◆ WORK TO BE COMPLETED ◆
The lines to copy from the listing below are those that contain the string "有匙即睇".

◆ EXCERPTED RECORDS ◆
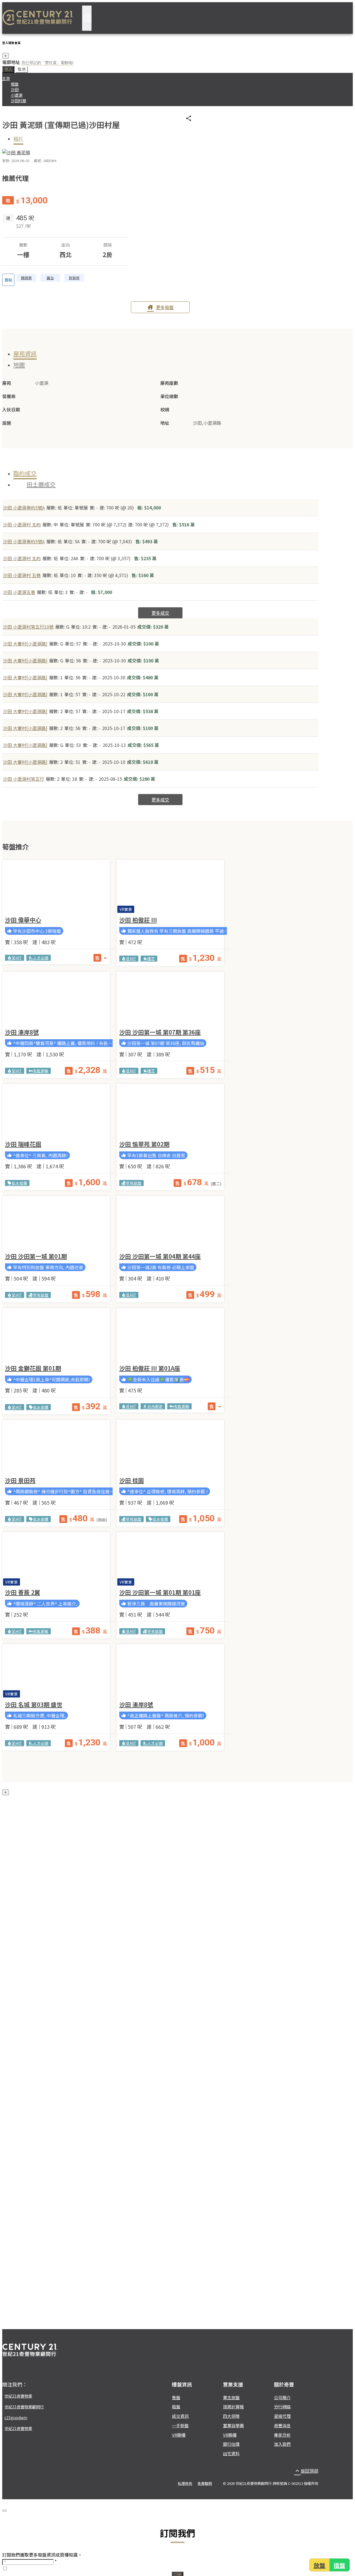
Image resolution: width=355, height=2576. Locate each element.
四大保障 (231, 2416)
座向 (65, 245)
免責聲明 (204, 2483)
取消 (22, 69)
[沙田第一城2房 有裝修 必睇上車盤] (170, 1223)
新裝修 (74, 277)
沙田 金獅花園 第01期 (33, 1368)
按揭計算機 (233, 2406)
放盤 (319, 2564)
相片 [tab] (18, 138)
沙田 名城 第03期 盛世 (33, 1704)
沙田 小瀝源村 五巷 (22, 575)
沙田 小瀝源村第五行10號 (28, 626)
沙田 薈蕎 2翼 (22, 1592)
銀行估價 (231, 2444)
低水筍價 (17, 1183)
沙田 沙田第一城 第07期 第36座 (160, 1032)
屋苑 (6, 383)
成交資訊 (180, 2416)
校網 (164, 409)
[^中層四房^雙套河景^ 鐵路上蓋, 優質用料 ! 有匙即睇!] (56, 999)
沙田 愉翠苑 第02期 (144, 1144)
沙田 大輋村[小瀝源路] (25, 643)
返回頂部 (306, 2470)
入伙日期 (11, 409)
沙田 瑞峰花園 (23, 1144)
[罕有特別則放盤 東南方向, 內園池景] (56, 1223)
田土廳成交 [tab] (41, 484)
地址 (164, 422)
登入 (8, 69)
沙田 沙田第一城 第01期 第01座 (160, 1592)
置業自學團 (233, 2425)
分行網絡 (282, 2406)
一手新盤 (180, 2425)
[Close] (4, 2510)
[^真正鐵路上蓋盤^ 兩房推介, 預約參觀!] (170, 1671)
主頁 (6, 78)
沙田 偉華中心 (23, 920)
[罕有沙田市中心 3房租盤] (56, 887)
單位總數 (169, 396)
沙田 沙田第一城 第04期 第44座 (160, 1256)
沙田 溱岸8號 (22, 1032)
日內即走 (153, 1406)
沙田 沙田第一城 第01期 (36, 1256)
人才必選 (39, 958)
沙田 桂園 (131, 1480)
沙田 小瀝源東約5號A (24, 507)
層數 (23, 245)
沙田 (15, 89)
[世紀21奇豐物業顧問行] (38, 18)
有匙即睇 (39, 1071)
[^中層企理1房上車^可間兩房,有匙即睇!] (56, 1335)
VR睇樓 (179, 2435)
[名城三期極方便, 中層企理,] (56, 1671)
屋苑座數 (169, 383)
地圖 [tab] (19, 364)
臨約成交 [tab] (25, 473)
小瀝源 (16, 95)
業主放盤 (231, 2397)
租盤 (15, 84)
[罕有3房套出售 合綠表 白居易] (170, 1111)
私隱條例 (185, 2483)
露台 (50, 277)
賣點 (8, 280)
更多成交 (160, 613)
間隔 (107, 245)
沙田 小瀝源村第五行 (23, 778)
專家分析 (282, 2435)
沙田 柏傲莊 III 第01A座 (149, 1368)
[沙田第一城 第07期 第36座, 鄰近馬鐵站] (170, 999)
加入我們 (282, 2444)
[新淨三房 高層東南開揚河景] (170, 1559)
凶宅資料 (231, 2453)
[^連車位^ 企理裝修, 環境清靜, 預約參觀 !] (170, 1447)
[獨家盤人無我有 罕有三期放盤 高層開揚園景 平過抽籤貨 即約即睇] (170, 887)
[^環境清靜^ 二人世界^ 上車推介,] (56, 1559)
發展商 (9, 396)
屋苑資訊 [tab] (25, 353)
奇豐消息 (282, 2425)
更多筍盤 (160, 307)
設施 (6, 422)
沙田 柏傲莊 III (138, 920)
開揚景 (26, 277)
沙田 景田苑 (20, 1480)
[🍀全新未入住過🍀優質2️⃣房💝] (170, 1335)
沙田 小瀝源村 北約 (22, 524)
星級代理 (282, 2416)
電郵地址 (11, 62)
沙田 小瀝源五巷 (19, 592)
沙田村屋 (18, 100)
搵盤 (340, 2564)
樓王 (149, 958)
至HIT (14, 958)
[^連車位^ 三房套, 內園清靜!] (56, 1111)
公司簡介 (282, 2397)
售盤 (176, 2397)
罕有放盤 (131, 1183)
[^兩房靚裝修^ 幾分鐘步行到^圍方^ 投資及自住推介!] (56, 1447)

◆ FINISHED TASK ◆
[^中層四房^雙套河景^ 鐵路上蓋, 優質用料 ! 有匙即睇!] (56, 999)
有匙即睇 (39, 1071)
[^中層企理1房上車^可間兩房,有匙即睇!] (56, 1335)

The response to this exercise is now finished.